Once again.. I was shot at in a dream. As I’m sitting here with tears streaming down my face. I feel hot.. hot where I was hit. First one was through my back on my lower right side.. and another a bit higher to my left. I said.. omg.. i’m hit.. Jannette I’m hit as she drove as fast as she could from a man in a ranger uniform who was still shooting at us. I couldn’t hear anything.. just I saw the window shatter.. and I more felt the loudness. It felt so real. I didn’t know if she had been hit too.. or if I was gonna hit again.. but I woke up with this intense heat in my body that was making me sweat. The dream didn’t start out this way.. they never do. We were hanging out with some people.. I’m sure I knew one of them long ago.. but we were just chilling teaching each other about our languages. Some how we ended up taking some food with us to someone. I’m not sure who were taking it to but it was dark.. and far. She was messing with me.. opening the side door of her van while on the road (that’s not even possible!).. and she was laughing.. and stopped.. but we reached what looked like a round about that looks and felt suspicious. She drove in slowly.. and something just wasn’t right.. it was off.. then noticed a man in a ranger uniform with one of those ranger hats.. and he had a gun in his hand. She said.. this isn’t right.. I think we stumbled on to something bad.. he’s coming towards us. She swerved as he came closer and raised his gun at us.. we went into a ditch and almost got stuck.. I sank into myself.. and she managed to get out of the ditch and that’s when I was hit.. the heat radiated from where I was shot each time.. it was at my back. I wake up panicked.. still feeling the heat in those places. I haven’t had a dream this intense in a while, because I haven’t allowed myself to have one. My sleeping has been off. Looks like I’m gonna be up for a while more…

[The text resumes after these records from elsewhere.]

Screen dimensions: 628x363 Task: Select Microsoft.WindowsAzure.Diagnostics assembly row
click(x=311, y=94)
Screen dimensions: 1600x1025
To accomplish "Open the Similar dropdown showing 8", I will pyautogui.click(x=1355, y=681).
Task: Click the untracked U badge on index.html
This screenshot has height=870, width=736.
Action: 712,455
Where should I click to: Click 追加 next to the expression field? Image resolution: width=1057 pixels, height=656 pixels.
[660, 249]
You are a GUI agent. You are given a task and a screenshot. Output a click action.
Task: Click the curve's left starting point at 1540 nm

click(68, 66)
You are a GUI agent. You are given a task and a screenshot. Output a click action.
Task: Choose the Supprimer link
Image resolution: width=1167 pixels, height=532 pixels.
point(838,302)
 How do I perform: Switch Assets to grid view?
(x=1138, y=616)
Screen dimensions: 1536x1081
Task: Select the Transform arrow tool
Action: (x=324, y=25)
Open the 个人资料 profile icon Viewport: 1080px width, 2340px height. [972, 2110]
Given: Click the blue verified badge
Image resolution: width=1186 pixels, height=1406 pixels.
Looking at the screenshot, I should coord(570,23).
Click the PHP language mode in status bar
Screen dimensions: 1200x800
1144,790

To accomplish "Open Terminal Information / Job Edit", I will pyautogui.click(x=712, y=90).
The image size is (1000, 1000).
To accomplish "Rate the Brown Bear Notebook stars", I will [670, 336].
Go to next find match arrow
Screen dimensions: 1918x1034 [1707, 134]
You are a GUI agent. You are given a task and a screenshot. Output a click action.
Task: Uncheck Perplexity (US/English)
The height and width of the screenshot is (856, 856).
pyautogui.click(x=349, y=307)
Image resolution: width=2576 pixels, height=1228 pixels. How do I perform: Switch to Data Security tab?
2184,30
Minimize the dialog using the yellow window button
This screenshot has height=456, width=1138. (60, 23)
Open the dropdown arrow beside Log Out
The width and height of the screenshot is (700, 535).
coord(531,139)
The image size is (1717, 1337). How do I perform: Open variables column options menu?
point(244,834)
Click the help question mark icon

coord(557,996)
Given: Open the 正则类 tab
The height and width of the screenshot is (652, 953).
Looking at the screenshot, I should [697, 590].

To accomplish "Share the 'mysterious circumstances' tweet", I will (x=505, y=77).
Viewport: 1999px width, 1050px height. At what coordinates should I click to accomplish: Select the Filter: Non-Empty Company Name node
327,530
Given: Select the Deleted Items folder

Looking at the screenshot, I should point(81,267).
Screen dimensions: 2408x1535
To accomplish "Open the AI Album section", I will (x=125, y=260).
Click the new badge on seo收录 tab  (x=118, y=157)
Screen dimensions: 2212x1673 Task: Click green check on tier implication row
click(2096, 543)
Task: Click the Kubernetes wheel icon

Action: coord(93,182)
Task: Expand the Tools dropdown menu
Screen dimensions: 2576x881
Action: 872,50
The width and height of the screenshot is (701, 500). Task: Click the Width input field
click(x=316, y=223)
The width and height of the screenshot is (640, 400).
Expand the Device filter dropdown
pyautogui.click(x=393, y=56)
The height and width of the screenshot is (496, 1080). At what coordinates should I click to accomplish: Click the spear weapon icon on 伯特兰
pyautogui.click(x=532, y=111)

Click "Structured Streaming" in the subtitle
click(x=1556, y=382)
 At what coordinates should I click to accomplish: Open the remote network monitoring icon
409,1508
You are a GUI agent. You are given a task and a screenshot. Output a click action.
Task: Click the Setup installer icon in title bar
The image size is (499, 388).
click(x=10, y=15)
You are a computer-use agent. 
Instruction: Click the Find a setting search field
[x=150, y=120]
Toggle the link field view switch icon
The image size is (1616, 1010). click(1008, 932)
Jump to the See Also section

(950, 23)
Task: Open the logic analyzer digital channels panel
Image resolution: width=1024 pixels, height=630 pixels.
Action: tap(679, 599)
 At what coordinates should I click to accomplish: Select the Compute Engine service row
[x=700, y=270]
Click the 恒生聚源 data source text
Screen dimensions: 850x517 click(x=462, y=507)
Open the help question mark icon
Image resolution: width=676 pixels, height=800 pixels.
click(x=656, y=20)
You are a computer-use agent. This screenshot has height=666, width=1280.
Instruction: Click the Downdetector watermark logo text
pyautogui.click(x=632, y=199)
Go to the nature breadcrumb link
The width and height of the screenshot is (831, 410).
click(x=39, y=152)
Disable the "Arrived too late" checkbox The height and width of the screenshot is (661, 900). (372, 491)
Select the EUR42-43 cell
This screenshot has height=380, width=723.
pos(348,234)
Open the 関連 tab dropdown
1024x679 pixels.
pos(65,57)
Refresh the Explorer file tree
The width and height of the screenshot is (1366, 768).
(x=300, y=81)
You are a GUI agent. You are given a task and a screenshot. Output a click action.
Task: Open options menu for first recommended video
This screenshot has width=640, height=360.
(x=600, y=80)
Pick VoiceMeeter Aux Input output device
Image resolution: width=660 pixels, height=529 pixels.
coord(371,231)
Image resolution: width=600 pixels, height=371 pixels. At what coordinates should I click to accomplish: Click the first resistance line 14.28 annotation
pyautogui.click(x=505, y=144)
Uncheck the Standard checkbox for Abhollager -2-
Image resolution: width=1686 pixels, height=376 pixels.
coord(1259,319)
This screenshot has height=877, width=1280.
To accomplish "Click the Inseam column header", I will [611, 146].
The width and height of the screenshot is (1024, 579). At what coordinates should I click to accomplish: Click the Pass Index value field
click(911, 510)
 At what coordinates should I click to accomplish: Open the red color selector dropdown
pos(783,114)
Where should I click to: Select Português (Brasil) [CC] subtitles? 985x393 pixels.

"Daddys little girl ain’t a girl no more."
Favorite Nirvana song… ever. It’s like it was meant for me. lol
The dream started out with a baby pink elephant. How something so innocent can turn into something so violent is beyond me. At this point I can’t remember all the details.. but I’m still in tears from the fear that I do remember. The lay out of the place was from my childhood, a 2 story apartment.. my room was the only one downstairs. In this particular dream it didn’t look like my old room and it wasn’t mine (it was my aunt’s room). I had been upstairs with her watching tv when the news alerts us that there’s a dangerous man on the run and for some reason I kept seeing orange. He was wearing an orange shirt that was poking out from the bottom of his jacket. There was something so familiar about him. Things get a little confusing for me here.. but he some how comes inside with an obvious intention to hurt us, but it’s like we know him because he doesn’t he just talks to us. Feels like my aunt had convinced him not to harm us or something.. but I was on edge.. next thing i know her boyfriend comes home and we’re upstairs and his shirt isn’t orange anymore.. it’s blue and he was telling us how his nickname is spiderman. Her boyfriend then escorts him downstairs. My aunt told me I looked like crap so I should put make up on.. he still downstairs from what I could hear.. so I lingered back trying to be unseen.. and he was out the door and gone. I walked into the downstairs room.. and my cousin was sleeping in a corner. I began to look for my make up bag.. and next thing I know he’s standing in the room.. with a knife pointed at me.. and a rag with chloroform on it and he’s trying to put it on my face all while stabbing at me in the air. Some random woman comes in which startles him cause he takes a swing at her. I don’t know who she was.. but she too seemed familiar. Just as soon as she was there.. she was gone.. but that distracted him enough for me to knock the knife out of his hands. I kept screaming for help from my aunt and her bf but they never came. I just kept holding the knife toward him while kept trying to turn it on me.. and I remember that my screams felt like they were all in my head but at the same time i could feel them in my throat. He had managed to stab me in the stomach, but I too got him there. I was still screaming for help when I woke up already in tears. Still in tears.The events that lead up to the attack were fuzzy.. but I can remember the attack so vividly.
One good thing about this blog that I sometimes forget I have, and I’m glad when I don’t have to think about it. Once I type it out on here.. I don’t have to think about it anymore.. I can go back on past dreams.. and it’s crazy to think that I typed that out because of a dream that I had. Why is it that I usually only ever remember the bad ones in such detail, but I can almost never remember the good ones?
It’s only a dream.. it’s only a dream.